前半、目を回していた新潟の選手たちの、「イケル!」という心の中の快哉が聞こえるようだ。
そしていったん息を吹き返してしまえば、
年間にして我々の1.5倍数のリーグ戦をこなしてきたダイナモに火が入る。
前の45分とはまったく逆の立場で、息も絶え絶えの青赤たちからボールを奪っていく。
恥辱のアップセットを喰らわずに済んだのは、いつものごとく土肥の神の手のおかげ、いや、
それこそ世に言う「J1とJ2の差」による決定力の違いのおかげかもしれない。

1-0という結果は額面通りだろう。
今日の展開の限りでは、それ以上の差があるとは言えない。言えるわけもない、というのが事実だ。
だから新潟よ、オレンジのレプリカに身を包みつつ飛田給への道を急ぐ、
あるいは高速を走るバスに揺られるお客様たちよ。
釈然としないのは我々とて一緒だ。

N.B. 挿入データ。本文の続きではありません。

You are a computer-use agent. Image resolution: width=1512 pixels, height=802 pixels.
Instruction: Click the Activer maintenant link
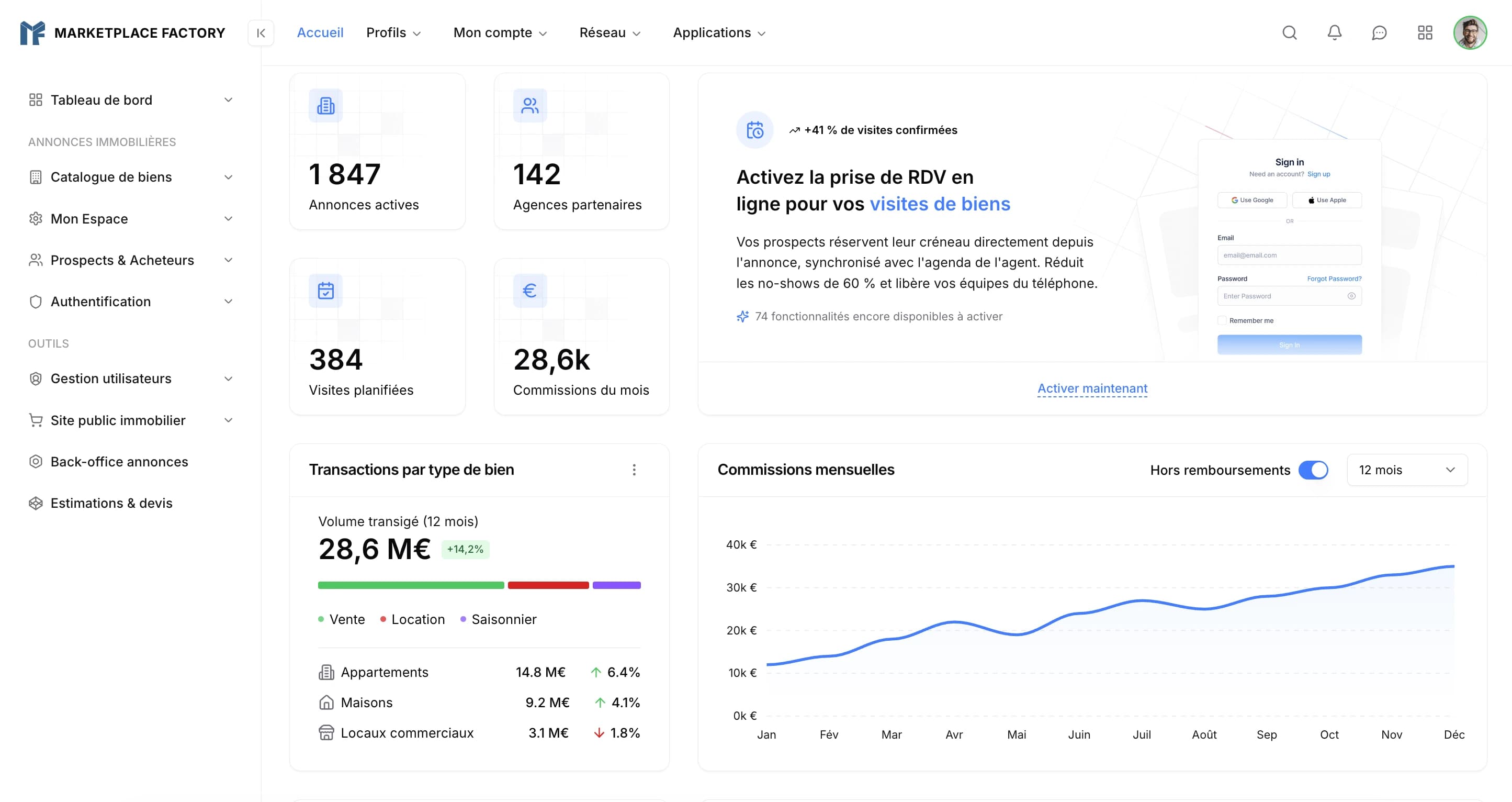pyautogui.click(x=1092, y=388)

主力4人が不在、などという免罪符は棚上げにして、
潔く今日のスコアを持ち帰っていただく。我々とあなた方の間に横たわる「差」とは、そんなものだ。

そして今一度。心を込めて言わせていただきたい。

ようこそ険しきJ1へ。
恐れることなどもちろんない。
あなた方が数年に渡りさまよい続けた年間44試合がひしめく密林の闇に比べれば、
このリーグで歩くほの暗い獣道は、まだまだ慈悲深いはずだ。